1-(4-Aminophenyl)isoquinoline derivatives: Potent inhibitors of calcium-independent and calcium-dependent phosphodiesterases from rat cerebral cortex

Abstract

The effects of a series of 1-(4-aminophenyl)isoquinoline derivatives on the activity of calcium-independent and calcium-dependent phosphodiesterases purified from rat cerebral cortex were examined. Agents were approximately equipotent ( ic 50 values, 0.2 to 25 μM) in inhibiting the calcium-dependent hydrolysis of either cyclic AMP or cyclic GMP, while they were 6–35 times more effective as inhibitors of cyclic AMP hydrolysis when compared to cyclic GMP hydrolysis using the calcium-independent enzyme. The diastereomers of 3-(carbomethoxy)propenamido demonstrated a marked difference in specificity. The cis-isomer was very potent in inhibiting cyclic AMP or cyclic GMP hydrolysis by either enzyme ( ic 50 values, 0.2 to 8 μM) while the trans-isomer was only effective in inhibiting calcium-independent cyclic AMP hydrolysis ( ic 50 values, 2.5 μM). Kinetic analyses of the type of inhibition of the calcium-dependent enzyme revealed that the various agents were competitive inhibitors of cyclic GMP hydrolysis and noncompetitive inhibitors of cyclic AMP hydrolysis.
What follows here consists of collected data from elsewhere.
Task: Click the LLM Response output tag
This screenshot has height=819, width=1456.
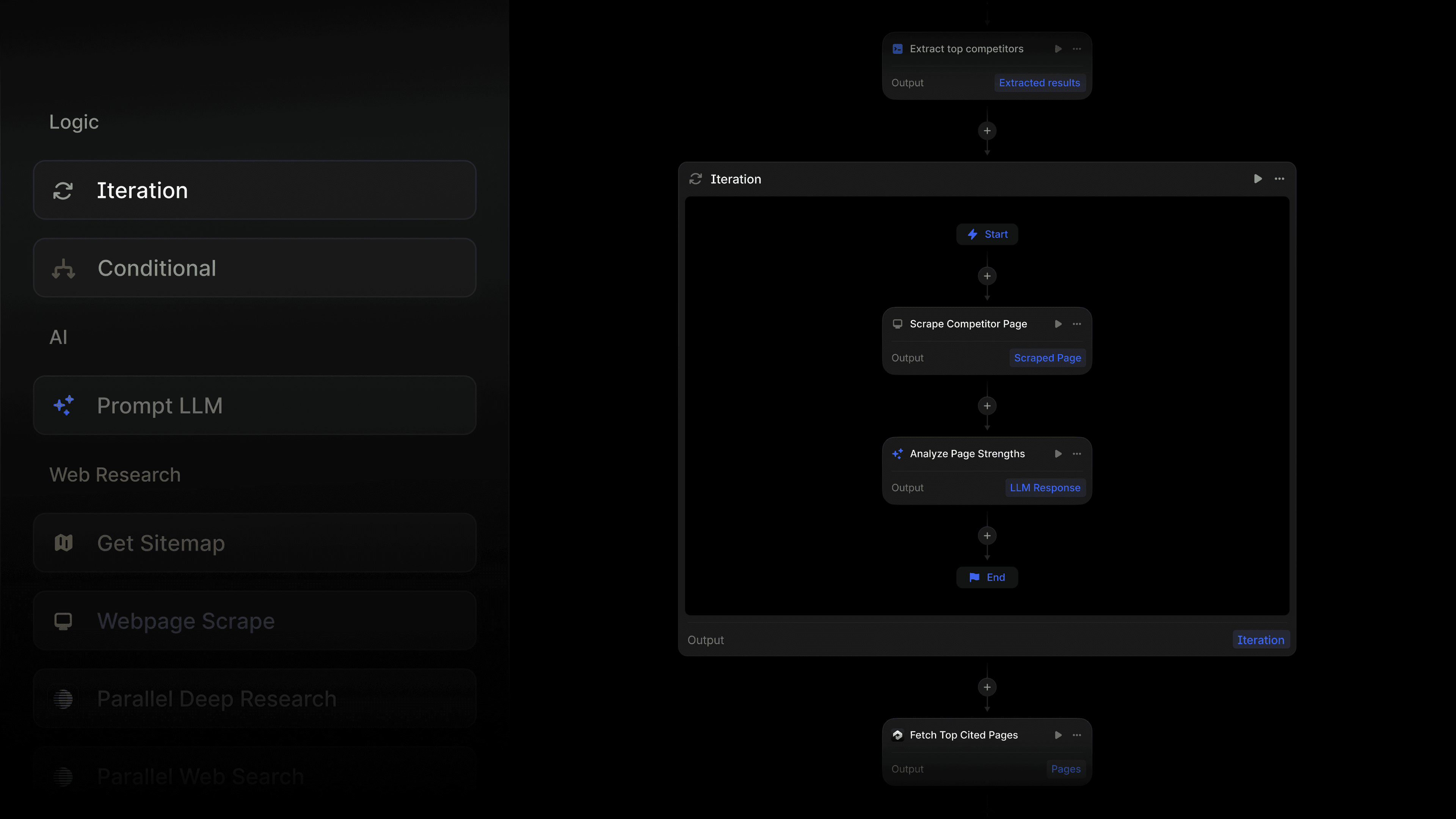Action: coord(1045,487)
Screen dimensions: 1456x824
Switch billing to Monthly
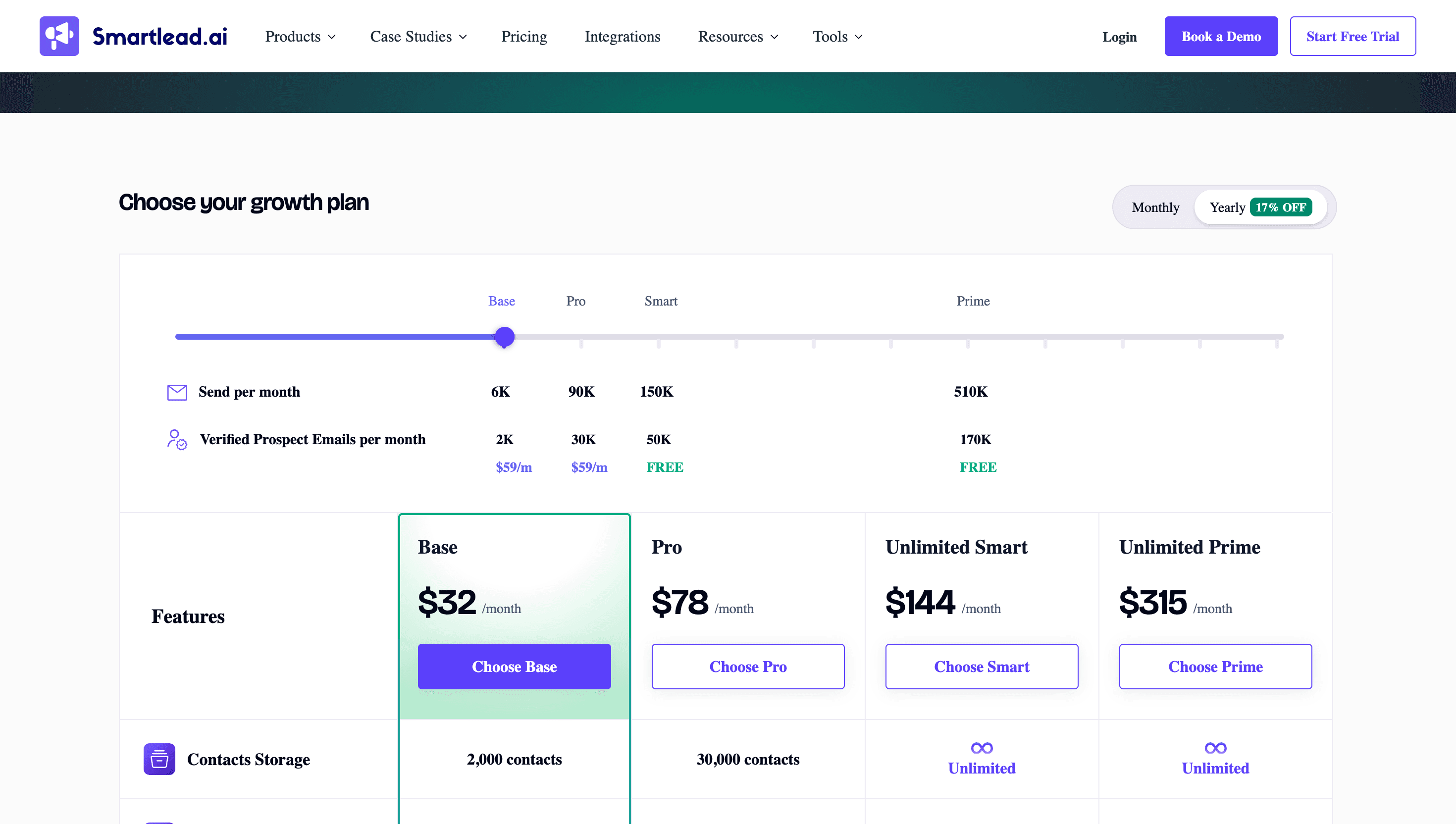[1155, 207]
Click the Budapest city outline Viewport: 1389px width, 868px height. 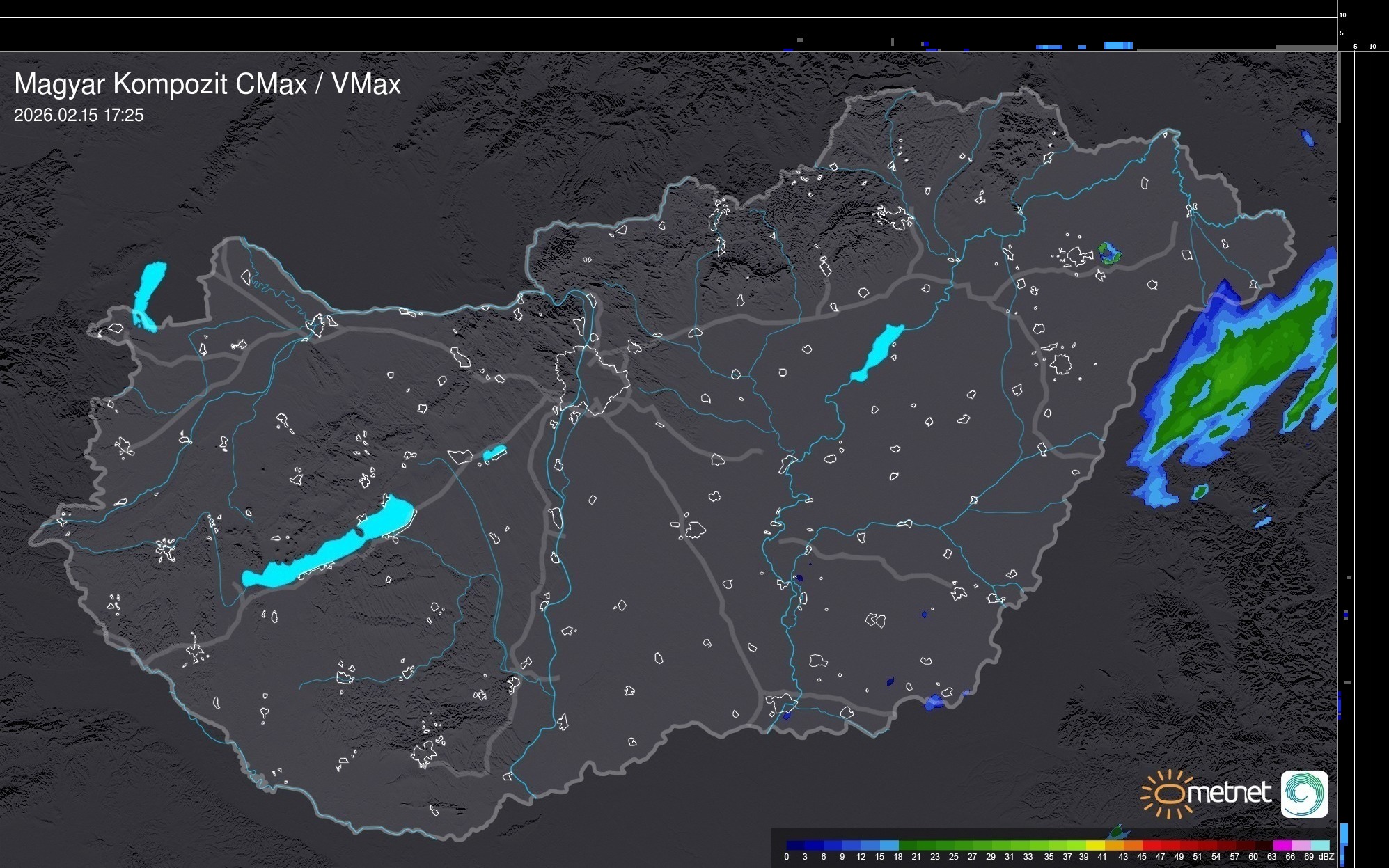[592, 379]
A reverse pattern of inhibition by the isoquinoline derivatives was found using the calcium-independent phosphodiesterase, i. e. noncompetitive inhibition of cyclic GMP while competitive inhibition of cyclic AMP. Inhibition of phosphodiesterases by these agents was also manifest using intact brain slices prepared from rat cerebral cortex. Thus, the agents were found to potentiate forskolin-elicited accumulations of cyclic AMP by 100–700% and increased the half-time for the decline in cyclic AMP following forskolin stimulation from 3 to 6 min.